Even so, funding for "carbon sequestration" research is up a modest 7 percent since last year to $79 million. That's dwarfed by a $395 million budget request for nuclear-fuel reprocessing – a 400 percent jump from 2006. The request for nuclear-fusion research is up 34 percent from this year, to $428 million.
"There's no way fusion is going to be commercial even in decades – and we should not be robbing Peter to pay Paul," says Carol Werner of the Environmental and Energy Study Institute in Washington. "We should be deploying technology that can delivered now and over the next 15 years. Fusion is not one of those."
Still, she's glad to see clean-coal research getting more funding. DOE plans to build an almost-emissions-free "FutureGen" plant, a $1 billion coal-fired power plant, in Texas or Illinois by 2012. It would capture carbon dioxide – a precursor to storing the gas underground.
FutureGen would get $109 million, double last year's request. Likewise, funding for biomass research, which includes ethanol made from switchgrass and crops other than corn, would double since 2006, and solar funding would rise 80 percent. It's good, but it's not enough, say experts.
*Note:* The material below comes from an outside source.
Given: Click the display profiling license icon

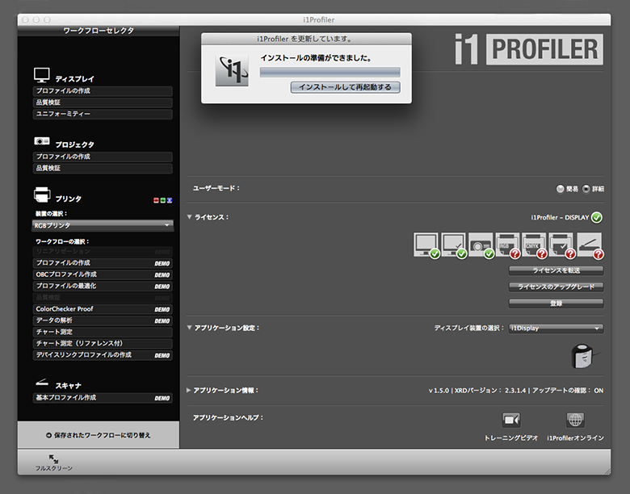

Federal R&D funding is vital for pilot projects for noncorn-based ethanol and carbon sequestration, in particular, says Robert Nordhaus, an expert on energy technology research at Van Ness Feldman, a Washington law firm. "We're ... betting on carbon sequestration for keeping coal going without really moving quickly ahead on the sequestration project," he says.
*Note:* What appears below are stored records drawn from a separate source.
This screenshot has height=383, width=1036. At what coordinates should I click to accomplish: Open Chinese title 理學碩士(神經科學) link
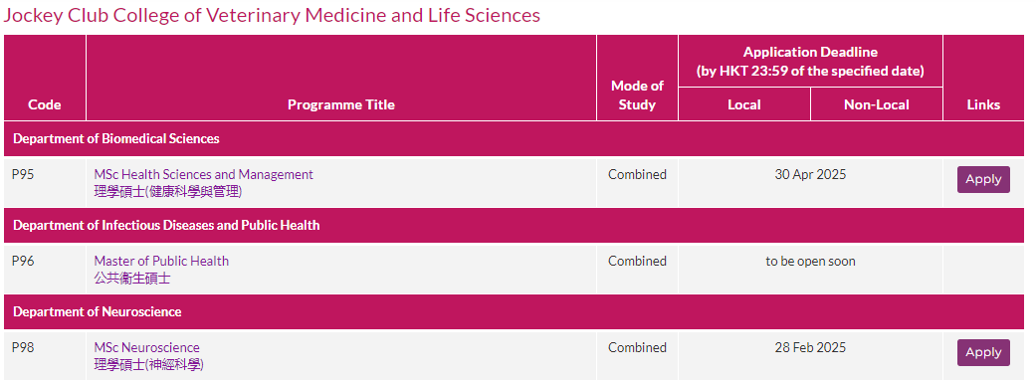pyautogui.click(x=148, y=364)

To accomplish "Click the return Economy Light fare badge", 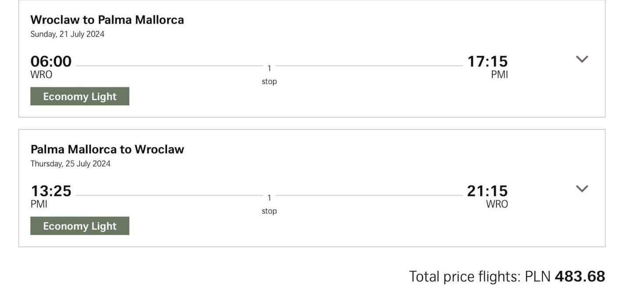I will [80, 226].
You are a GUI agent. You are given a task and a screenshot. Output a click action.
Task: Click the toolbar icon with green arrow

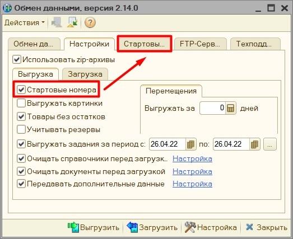(72, 22)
A major problem has been that priorities and funding levels change continually, "which makes it difficult to have a coherent technology program," Mr. Nordhaus says.
A report last week by the Electric Power Research Institute, the industry's research arm, cited the urgency of energy research to addressing global warming. CO2 emissions from the coal-burning US electric-utility sector could be cut to 1990 levels within 25 years, the report said. But that can happen only with "accelerated investment in electric technology R&D and aggressive deployment of the resulting technologies," the EPRI report states.